*** Block opens ***

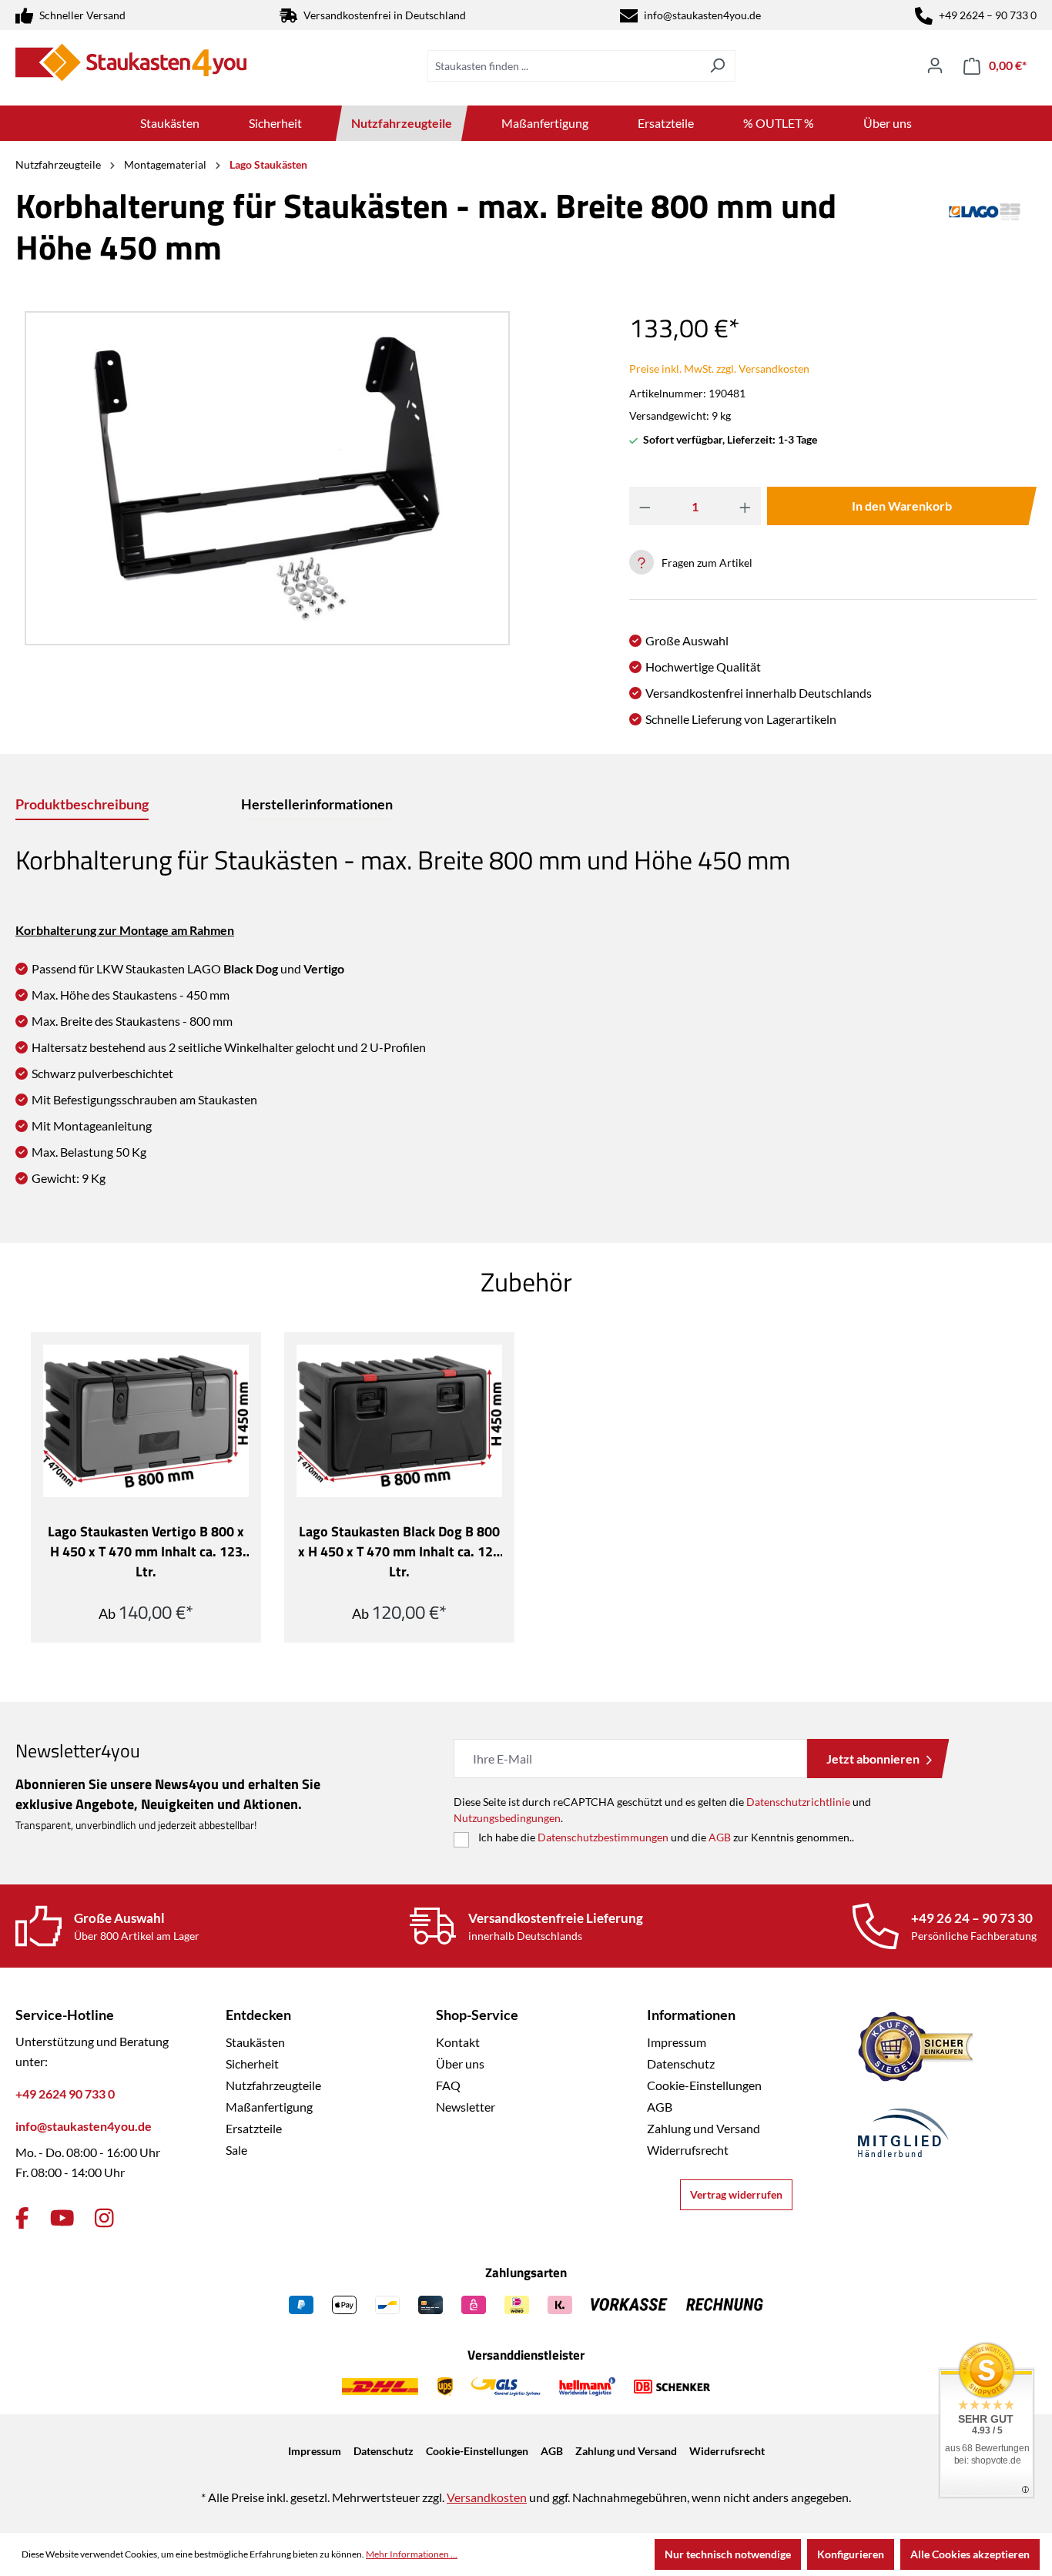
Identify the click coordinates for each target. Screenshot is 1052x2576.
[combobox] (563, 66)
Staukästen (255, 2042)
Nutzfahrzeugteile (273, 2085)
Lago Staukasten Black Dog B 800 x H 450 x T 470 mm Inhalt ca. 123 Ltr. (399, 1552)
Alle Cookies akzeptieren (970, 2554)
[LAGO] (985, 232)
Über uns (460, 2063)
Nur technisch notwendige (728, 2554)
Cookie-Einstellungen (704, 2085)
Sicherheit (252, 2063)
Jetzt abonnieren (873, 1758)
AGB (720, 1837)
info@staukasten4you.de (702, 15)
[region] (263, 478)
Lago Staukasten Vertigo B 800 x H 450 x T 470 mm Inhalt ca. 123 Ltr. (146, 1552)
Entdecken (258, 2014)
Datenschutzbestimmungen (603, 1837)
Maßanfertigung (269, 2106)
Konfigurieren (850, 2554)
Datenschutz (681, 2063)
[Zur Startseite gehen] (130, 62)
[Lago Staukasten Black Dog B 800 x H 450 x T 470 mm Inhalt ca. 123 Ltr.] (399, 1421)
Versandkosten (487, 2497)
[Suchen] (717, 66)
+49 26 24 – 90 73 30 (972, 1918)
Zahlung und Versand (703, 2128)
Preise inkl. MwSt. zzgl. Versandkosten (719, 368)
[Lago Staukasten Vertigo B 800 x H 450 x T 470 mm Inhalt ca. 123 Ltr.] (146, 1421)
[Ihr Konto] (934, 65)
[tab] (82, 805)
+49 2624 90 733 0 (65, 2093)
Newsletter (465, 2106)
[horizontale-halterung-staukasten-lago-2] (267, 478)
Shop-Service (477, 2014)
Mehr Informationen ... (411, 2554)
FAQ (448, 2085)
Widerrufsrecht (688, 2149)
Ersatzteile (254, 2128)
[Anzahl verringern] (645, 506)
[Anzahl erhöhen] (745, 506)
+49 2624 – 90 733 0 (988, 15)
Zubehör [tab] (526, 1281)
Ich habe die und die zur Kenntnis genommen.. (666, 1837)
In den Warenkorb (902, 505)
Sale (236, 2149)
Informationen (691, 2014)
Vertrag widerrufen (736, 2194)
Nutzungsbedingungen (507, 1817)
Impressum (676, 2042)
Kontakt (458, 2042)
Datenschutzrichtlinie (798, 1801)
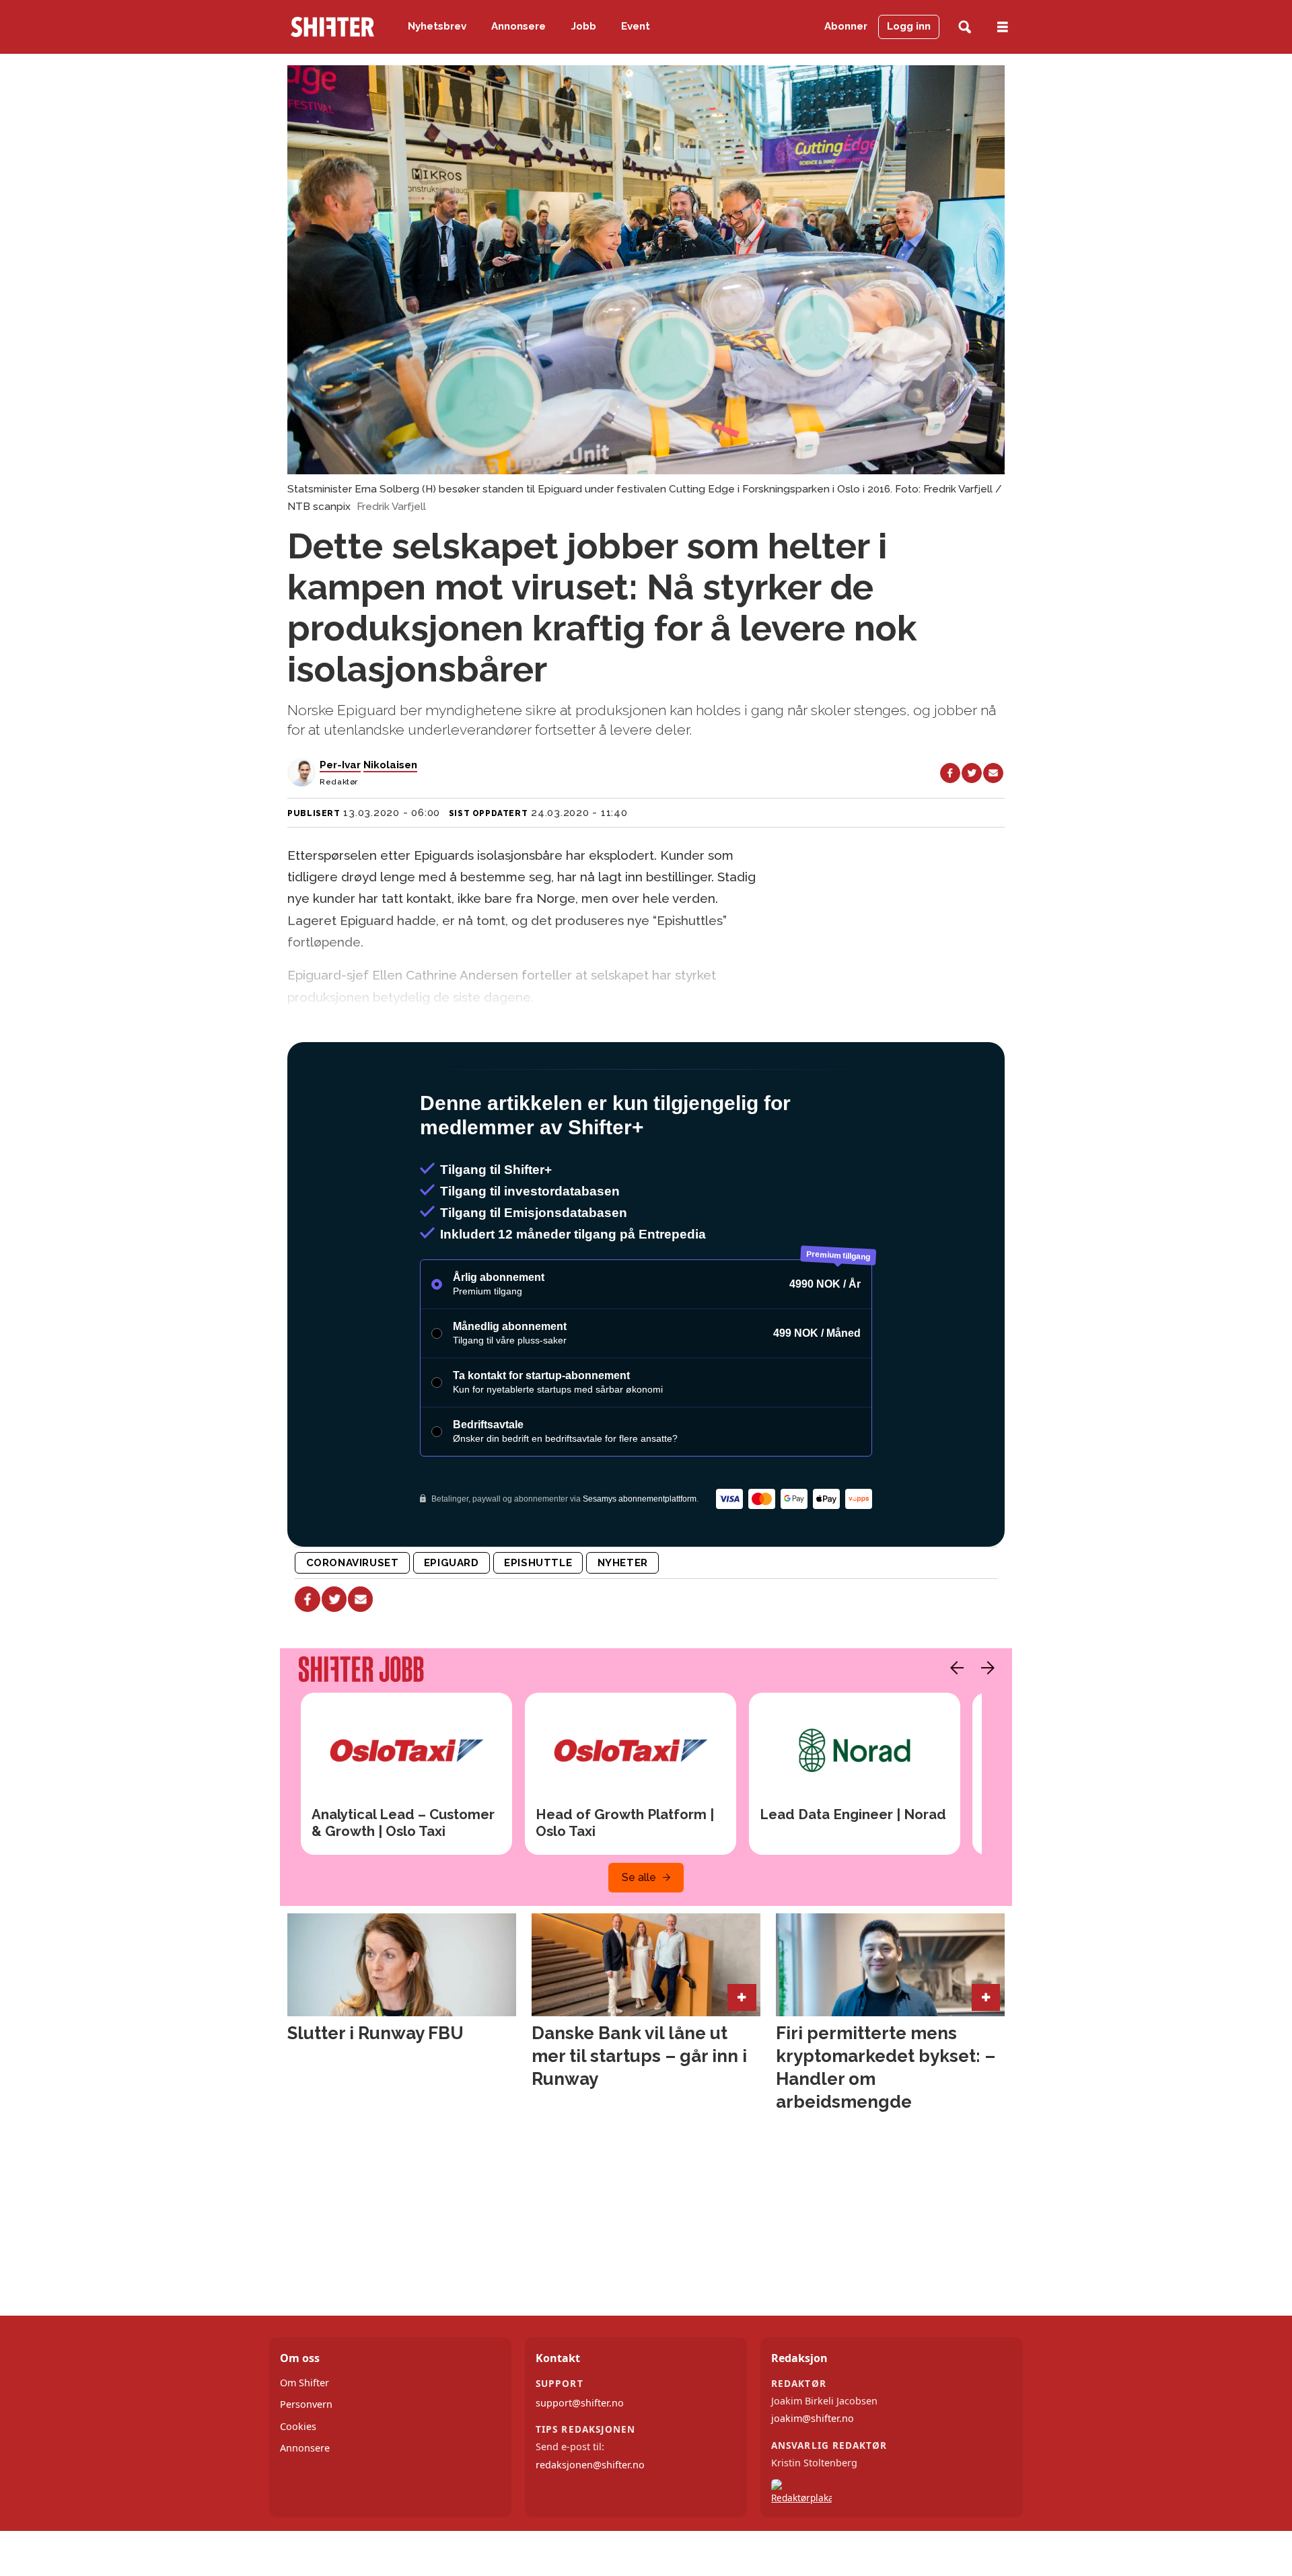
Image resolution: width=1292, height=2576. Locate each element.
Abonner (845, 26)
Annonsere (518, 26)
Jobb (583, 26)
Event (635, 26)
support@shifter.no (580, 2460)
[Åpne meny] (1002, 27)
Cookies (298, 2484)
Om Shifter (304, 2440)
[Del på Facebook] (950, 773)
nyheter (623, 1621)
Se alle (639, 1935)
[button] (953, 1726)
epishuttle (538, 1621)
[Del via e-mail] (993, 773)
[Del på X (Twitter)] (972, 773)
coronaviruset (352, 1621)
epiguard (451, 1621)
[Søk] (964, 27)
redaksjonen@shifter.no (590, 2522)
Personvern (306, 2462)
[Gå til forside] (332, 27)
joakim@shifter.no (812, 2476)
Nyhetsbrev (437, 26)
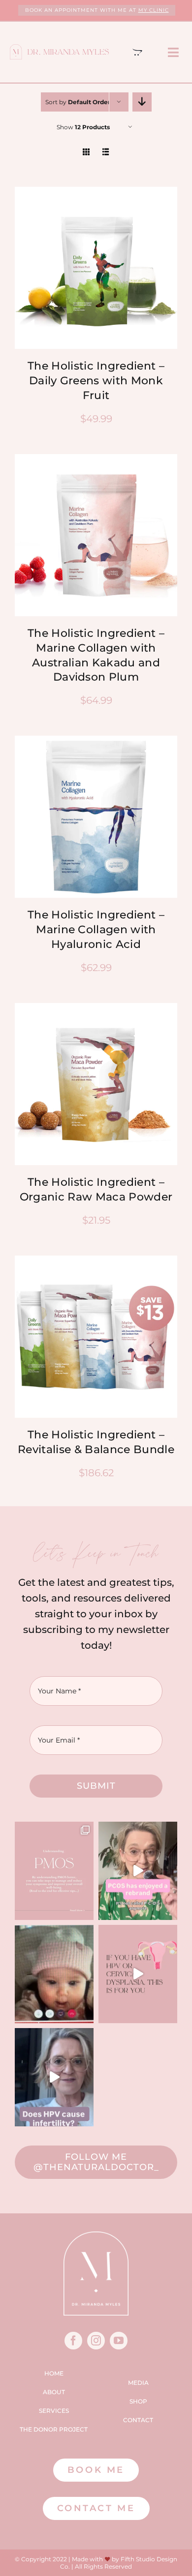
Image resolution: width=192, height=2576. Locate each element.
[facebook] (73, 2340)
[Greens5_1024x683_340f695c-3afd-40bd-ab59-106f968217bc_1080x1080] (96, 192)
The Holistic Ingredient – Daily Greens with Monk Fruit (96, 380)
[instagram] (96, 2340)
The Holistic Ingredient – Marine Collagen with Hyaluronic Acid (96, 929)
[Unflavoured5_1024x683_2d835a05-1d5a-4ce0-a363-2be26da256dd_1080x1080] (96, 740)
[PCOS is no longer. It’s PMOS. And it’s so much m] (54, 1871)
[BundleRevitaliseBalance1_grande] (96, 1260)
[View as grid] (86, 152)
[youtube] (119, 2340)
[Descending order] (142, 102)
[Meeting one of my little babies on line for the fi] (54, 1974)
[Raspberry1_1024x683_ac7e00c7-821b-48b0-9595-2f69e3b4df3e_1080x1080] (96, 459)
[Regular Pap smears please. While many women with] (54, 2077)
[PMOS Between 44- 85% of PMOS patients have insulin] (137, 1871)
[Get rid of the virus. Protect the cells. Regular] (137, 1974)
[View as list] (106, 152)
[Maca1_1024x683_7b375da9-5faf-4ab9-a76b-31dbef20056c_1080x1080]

*** Block closes ***

Work order -> Wherever the string "each" shows up in the material, copy the line that holds it.

Task result ->
Identify the click coordinates for each target. Screenshot is 1052x2576.
Image resolution: width=1292, height=2576. Locate each element.
Image resolution: width=192, height=2576. Locate each element.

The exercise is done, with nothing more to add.